Martha's Insatiable Desires is the never-before-told story of how actress Martha Hyer stole approximately 10 million dollars from hubby famed producer Hal Wallis. As a couple, Hyer and Wallis were somewhat mismatched. He was a boy from the slums of Chicago whose success in the movie business (196 films over a 44-year career) owed as much to his ability to pinch a penny as to his aptitude for wheeling and dealing. Beautiful, sexy Martha was a relentless shopaholic who dealt with her addiction through skullduggery. To get relief from huge mounting personal debt she mortgaged Hal's Beverly Hills mansion, his 12-room oceanside "getaway" in Trancas Canyon, and their desert home in Palm Springs.

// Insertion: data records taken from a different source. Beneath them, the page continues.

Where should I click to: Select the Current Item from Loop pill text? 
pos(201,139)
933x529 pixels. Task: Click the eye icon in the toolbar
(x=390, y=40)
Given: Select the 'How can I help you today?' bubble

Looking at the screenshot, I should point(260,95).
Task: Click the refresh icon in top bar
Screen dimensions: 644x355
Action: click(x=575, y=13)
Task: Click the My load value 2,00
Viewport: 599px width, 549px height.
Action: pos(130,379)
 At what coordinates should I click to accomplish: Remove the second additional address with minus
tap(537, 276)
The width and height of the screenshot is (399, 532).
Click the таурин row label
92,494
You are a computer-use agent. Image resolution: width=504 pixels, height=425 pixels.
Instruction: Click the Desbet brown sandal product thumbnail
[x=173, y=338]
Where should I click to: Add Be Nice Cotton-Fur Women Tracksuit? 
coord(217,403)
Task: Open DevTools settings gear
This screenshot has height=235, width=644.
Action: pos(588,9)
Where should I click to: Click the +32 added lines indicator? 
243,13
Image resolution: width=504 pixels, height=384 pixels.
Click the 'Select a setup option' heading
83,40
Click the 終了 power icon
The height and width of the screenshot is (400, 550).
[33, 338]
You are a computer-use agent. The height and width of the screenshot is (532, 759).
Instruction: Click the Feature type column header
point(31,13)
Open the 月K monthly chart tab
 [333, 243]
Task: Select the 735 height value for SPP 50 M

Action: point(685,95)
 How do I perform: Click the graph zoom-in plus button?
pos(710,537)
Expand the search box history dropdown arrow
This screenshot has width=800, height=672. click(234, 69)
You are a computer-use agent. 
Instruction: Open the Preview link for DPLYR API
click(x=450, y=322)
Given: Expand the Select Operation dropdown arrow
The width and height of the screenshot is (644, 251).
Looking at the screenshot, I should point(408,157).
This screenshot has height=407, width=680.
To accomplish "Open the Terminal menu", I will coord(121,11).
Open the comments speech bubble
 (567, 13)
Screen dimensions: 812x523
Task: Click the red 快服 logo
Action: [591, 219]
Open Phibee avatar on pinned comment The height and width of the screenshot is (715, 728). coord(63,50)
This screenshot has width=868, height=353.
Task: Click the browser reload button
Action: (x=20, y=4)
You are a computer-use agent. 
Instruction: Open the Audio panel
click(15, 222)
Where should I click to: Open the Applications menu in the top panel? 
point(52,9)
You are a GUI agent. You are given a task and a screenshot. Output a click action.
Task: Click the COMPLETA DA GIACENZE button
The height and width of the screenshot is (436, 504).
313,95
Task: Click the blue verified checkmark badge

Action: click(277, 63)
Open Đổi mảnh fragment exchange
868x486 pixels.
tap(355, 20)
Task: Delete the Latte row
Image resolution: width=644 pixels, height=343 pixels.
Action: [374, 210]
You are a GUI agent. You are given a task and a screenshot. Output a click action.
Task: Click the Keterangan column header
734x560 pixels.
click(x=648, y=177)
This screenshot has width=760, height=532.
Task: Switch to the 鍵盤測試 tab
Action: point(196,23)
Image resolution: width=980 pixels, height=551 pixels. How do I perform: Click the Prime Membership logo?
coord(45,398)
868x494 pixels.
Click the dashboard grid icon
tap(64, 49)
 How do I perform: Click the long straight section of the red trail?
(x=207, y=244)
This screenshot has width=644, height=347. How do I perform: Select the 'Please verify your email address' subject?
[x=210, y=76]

And then there arose the itchy question of what to do about Hal’s small but superior collection of French Impressionist paintings hanging there in the sun room of their L.A. abode doing nobody any particular good….
About the Author
Carter Wilson is the author of six novels, a children's story, and two earlier books of ethnographic nonfiction. As a young man he lived in Mayan communities in southern Mexico and wrote and produced a documentary film called "Appeals to Santiago" about an eight-day Mayan religious festival, "Appeals to Santiago" (https://www.youtube.com/watch?v=HKG94SRJtg4). Later he studied Quechua people's use of coca leaf in Peru on a grant from the U.S. National Institute on Drug Abuse. His children's novel, On Firm Ice, is about Netsilik Inuit people of Canada, Treasures On Earth, a fictional account of the discovery of Machu Picchu in Peru seen through the eyes of a photographer who is also in the midst of discovering he is gay. Wilson’s first novel, Crazy February, has been in print 59 years. He wrote the narration for two Oscar-winning documentaries, "The Times of Harvey Milk" (with Judith Coburn) and "Common Threads," and received the Ruth Benedict Prize from the gay section of the American Anthropology Association for his "Hidden in the Blood.”